The project was inspired by an internship I did as a journalist in London in 2008, when I wrote about the use of data by organizations. I am an econometrician by training and I was excited to see the principles we use to forecast economic growth, inflation etc, being applied by organizations. I returned to Australia and resolved to get involved in the broader analytics community. That's how Kaggle was born.  

It looks like a young startup, is this right?
The project is only two weeks old and we've been thrilled with the response - we've attracted over 6,000 unique visitors. 

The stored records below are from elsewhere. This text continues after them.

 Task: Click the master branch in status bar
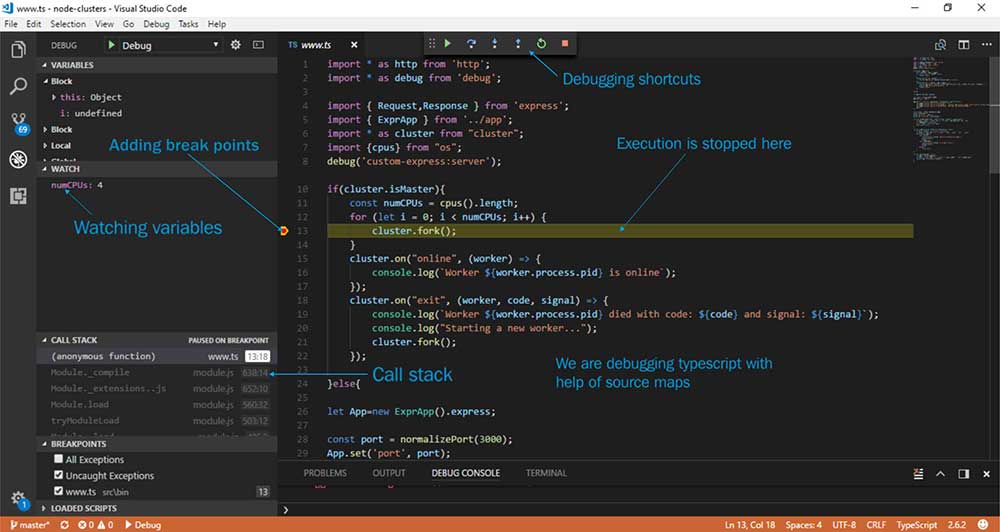coord(30,525)
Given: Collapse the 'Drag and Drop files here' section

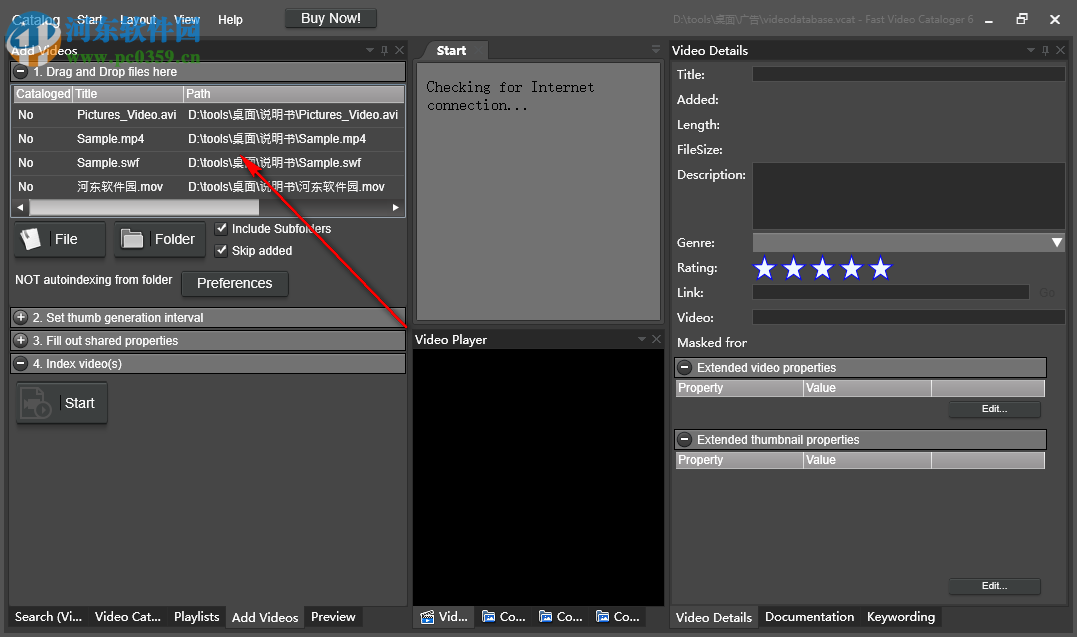Looking at the screenshot, I should (20, 71).
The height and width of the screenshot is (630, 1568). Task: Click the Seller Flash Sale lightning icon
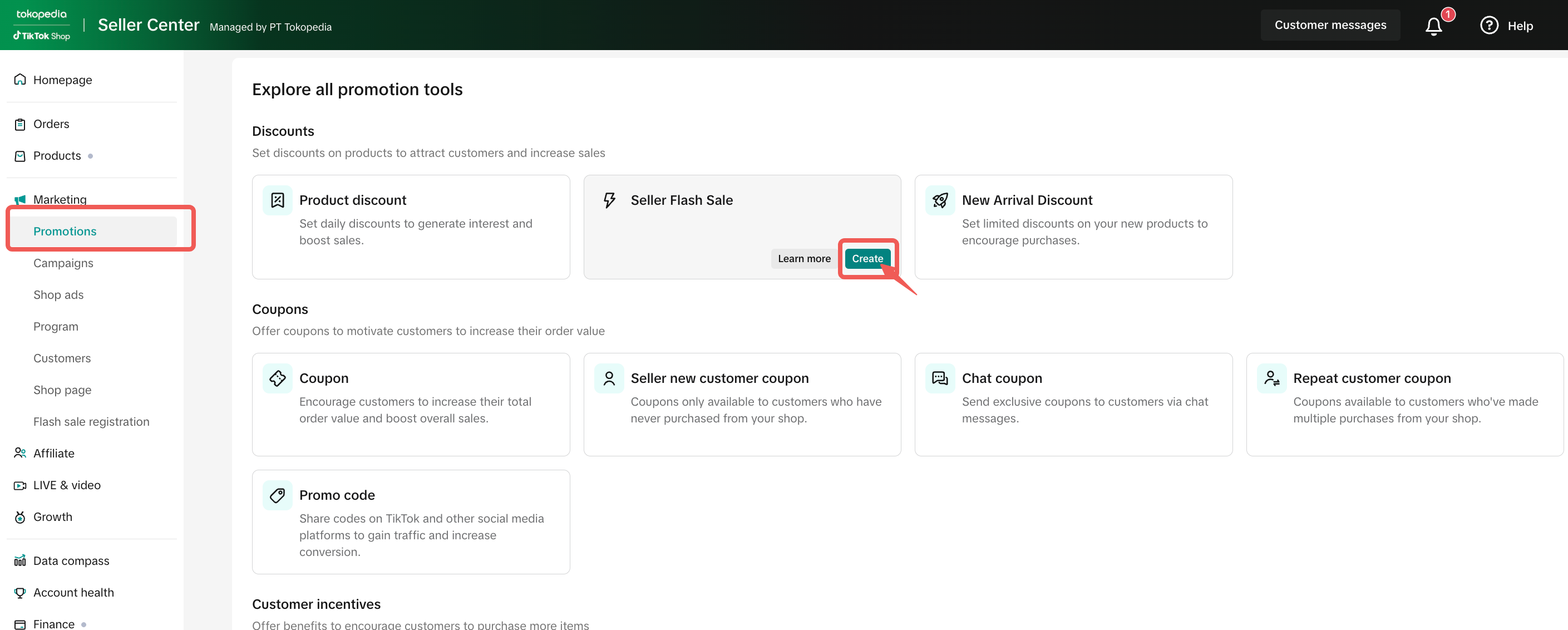[x=609, y=200]
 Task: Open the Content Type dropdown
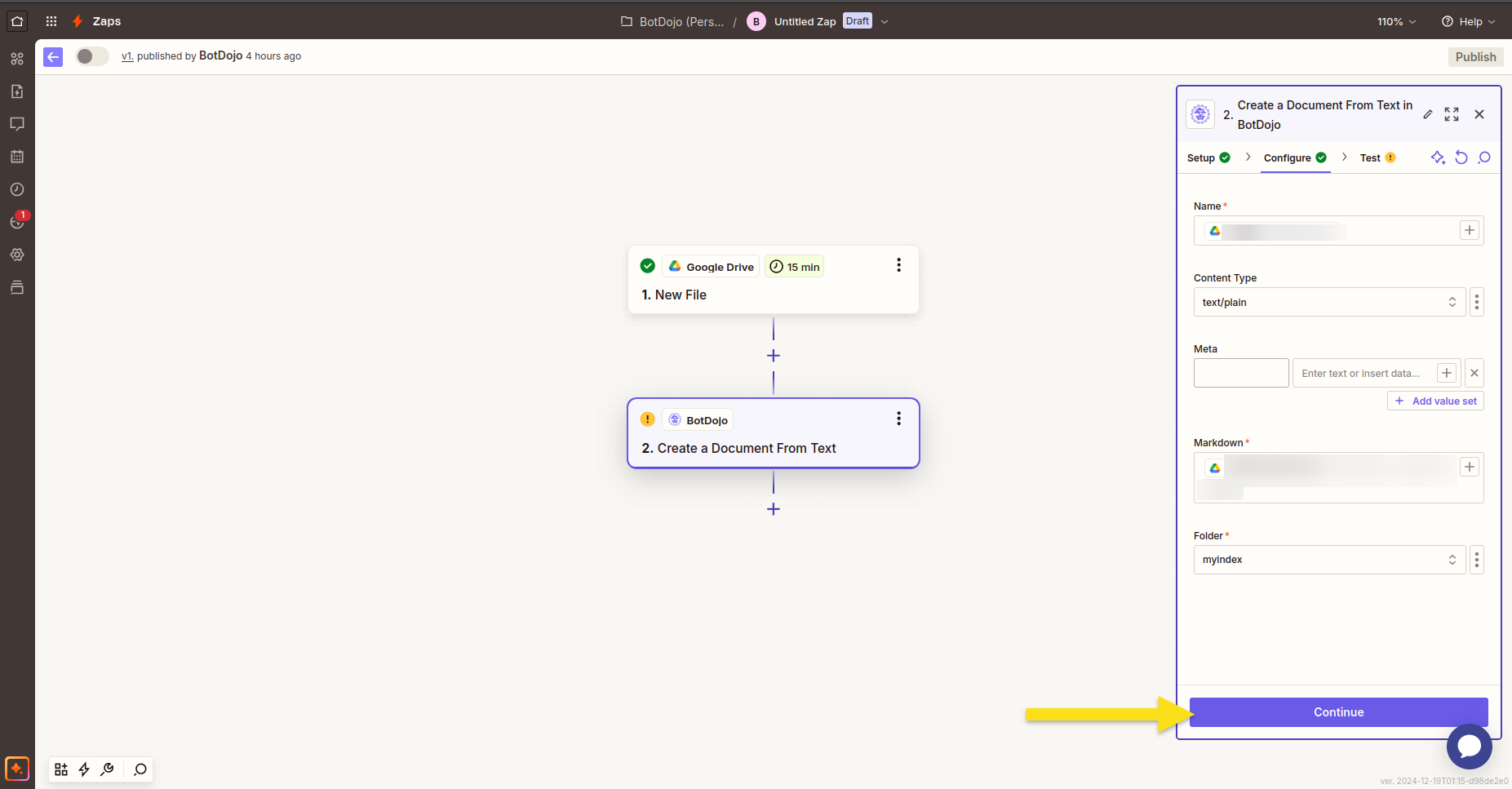click(1329, 302)
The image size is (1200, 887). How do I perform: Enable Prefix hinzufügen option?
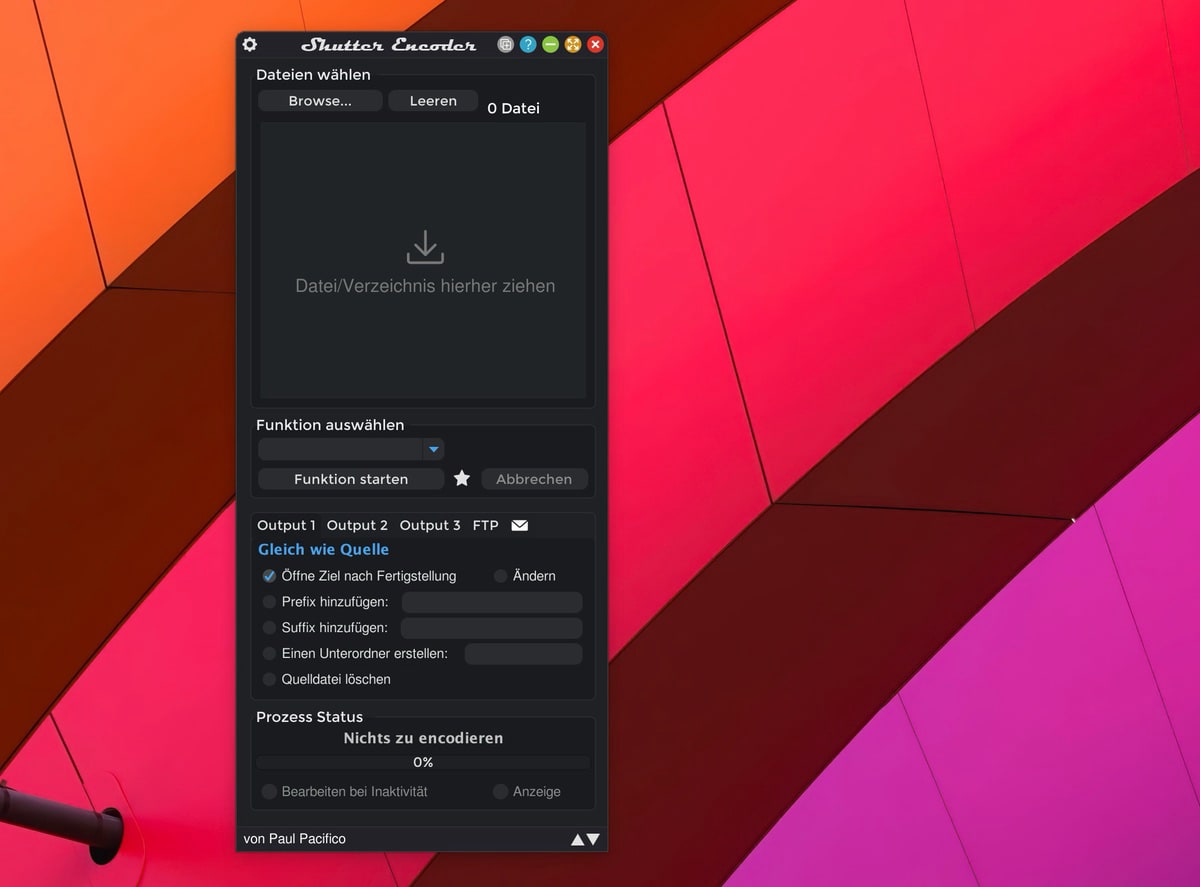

We launched the Eurovision contest to get things going. In the last few days we released the HIV Progression Prediction competition. This was my introduction to bioinformatics, which seems like a fascinating area - we're hoping to attract more such competitions. Perhaps your readers have ideas or data

Does the name mean anything ?
The name doesn't mean anything. I got tired of coming up with great names and finding they were taken (and that the owner would only sell for $xx,xxx). As a young project,  our funds could be better spent elsewhere, so I built a program that iterated over different combinations of letters and printed a list of available and phonetic domain names. (I put this program on the web for others in a similar situation.) 

How do you hope to be different from what Innocentive is doing ?
The project is solely focused on data competitions. This enables us to offer services - e.g. to help our clients frame their problems, anonymize their data,  etc. 

The platform is also easily extensible, so we can modify it to suit the specific needs of different data competitions. 

We will host a rating system/league table, so that statisticians can use strong performances to market themselves. The rating system also allows us to host forecasting competitions, since the competition host will know who has a track record of forecasting well (and therefore who to pay attention to).

In the medium term, we plan to also offer a tender system, so that consultants can bid for work from organizations and researchers all over the world. From the organization's perspective, the rating system means they know what they're paying for. From the consultant's perspective, they don't have to waste time touting for work and they get access to interesting clients and datasets.